The John Starling Interview, Part II

As I mentioned in a previos blog post, I met with John Starling of Smith Content and the result of the interview had me thinking more about myself than John, the subject of the interview for the AIGA Baltimore blog.

In that post, I came in looking for intel on his process and what came from that was his explaining his process by having an easy conversation over a couple coffees and a process of self-examination, on which he invited me.

The rest of what came from that was not so much design worthy as it is life-direction worthy, so I’m not putting that on the AIGA Blog. It’ll be here for folks to read. Perhaps more than I want folks to know, but there’s little harm in the truth.

He started by sincerely asking “What do you want out of life?” This question is ubiquitous, in that we all ask it in some form or another, yet few are prepared to really answer. I am among those many with un-specifically defined. I sat for some time wondering what exactly do I really want out of life. While I attribute this question to John, it’s quite the axiom that if one cannot define what it is verbally, they really do not know what it is (a quote I’ve heard goes back as far as Aristotle).

As it turns out, being present to the work I take seriously means a lot to me. Non-portfolio clients and work never bothered me as a good chunk of work falls short of presentation work. What bothers me is to go a month or two and to have no project that helped me grow as a designer or a person. Digging down, I had to connect with the cycling experience I had in 2004 – 2005.

In 2004, I began cycling a lot more after quitting softball. I had a recreational ride I did and I felt pretty good about myself. In spired by Lance Armstrong’s dominance of the TdF, I was out there like a good chunk of the cycling scene, doing my thing.  That year I entered the Jones Falls Valley Time Trial.

The Time Trial which went from the Jones Falls exit on Interstate 83 took riders on a 15 kilometer course downtown and back.

The 2004 year, I rode the race and I finished in a time of 31:24 seconds. Best time of the day was something like 24 minutes. I was personally shocked to know how far from the top of the leaderboard I was. Not only was I shocked, I  actually became depressed about it. The thing that shook me from that depression was the idea that something that I wanted to excel in this badly meant I needed to do it every day, instead of assuming that since I had some ability, that meant I should congratulate myself. At the time I could dedicate time each day to become better. So, I did.

The next year, I decreased my time to under 25 minutes. Not the best by a bunch but I felt content in that I had actually delivered a result that was indicative of my ability.

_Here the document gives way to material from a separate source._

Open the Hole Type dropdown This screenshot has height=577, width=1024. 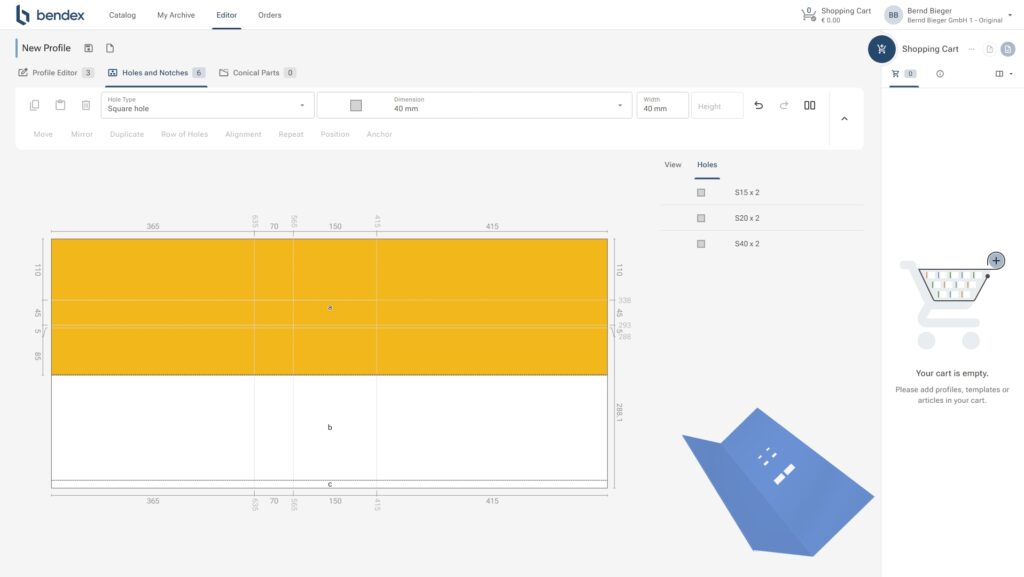point(207,105)
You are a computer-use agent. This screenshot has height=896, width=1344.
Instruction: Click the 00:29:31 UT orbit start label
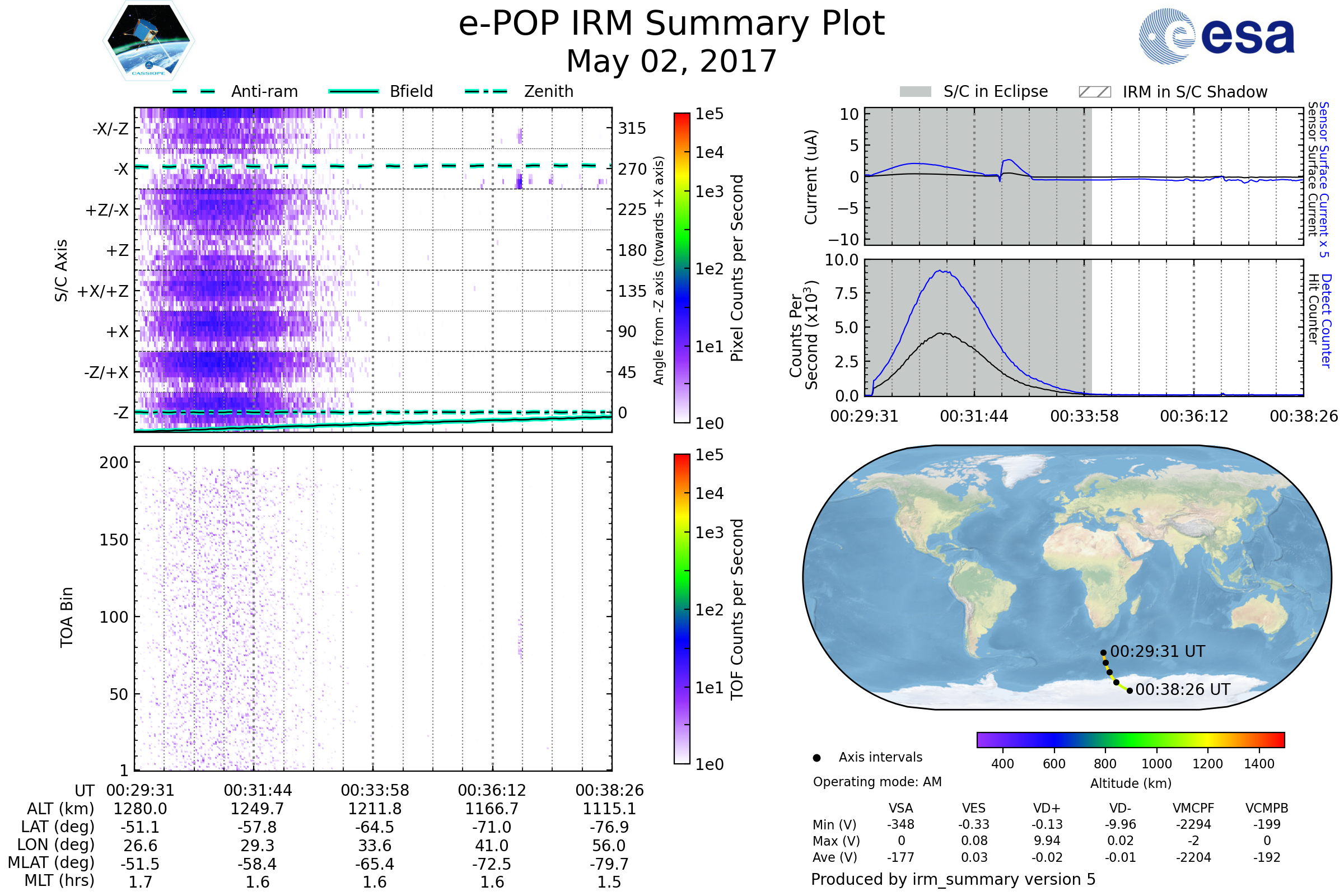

Similarly, John’s encouragement connected with the fairly simple matrix of what you want, what you need to get there and lower the barriers between the two. In fact, his only question in talking to me about my sense of value in design (I’ll remind you that my sense—even as a kid—was that I didn’t belong in the design/art world) is “Is your best good enough?”

Assuming the affirmative, means that I deserve the process, including the work that helps to create a successful practice, with less trepidation. Much like many things in life, knowing is not enough, living the thought process is important.

Without going headlong into the sports analogies, I would argue that some teams and individuals win, because they develop the realistic expectation through an affirmative process that they should win and this is the only delta value that separates them from their competitor.

I learned that value of work on the bike in 2005 and it’s a process of remembering that through the work and thought that anything is truly possible. One might ask, well you weren’t number 1, so how is that a happy ending? I might be inclined to agree. But I’m not. Reading Seth Godin and parenthetically quoting John’s webinar “growth at this level doesn’t come from addition, it comes from subtraction.”

It’s the limiting belief or it’s the other things in our life that get in the way from success.

What the work taught me was the more work you put in, the more it informed me. This photo reminds of me the daily work that I put in over the course of that year and since in wokring to be a better cyclist.

Bellona Hill

I felt it if I took two days off. It helped me gain knowledge and confidence from engaging in that process and it’s that sensitivity that I need to maintain career-wise.

Cycling is just a hobby—an intense one for me—which at one point meant about a two-hour commitment for a chunk of the last decade, but that did not make me a professional and accepting that there are people better than me at time-trialing was a part of knowing that it’s not my full-time job, etc.

(Though, on a physical, once, the doctor did once ask what I did: I said “I’m a designer.” He rebutted: “No, what do you do?” I told him I ride every day to which he said, he could tell and wished more of his patients did. Ithink of that as the best advertisement for a healthy active life.)

The process of excellence isn’t about being the best, it’s about being my best in the thing I deem important. It’s that front-loaded process of deciding that the positive outcome is worth the process.

Being a more focused designer is about my ability to connect with this set of concepts and beliefs that empower or disempower my current process.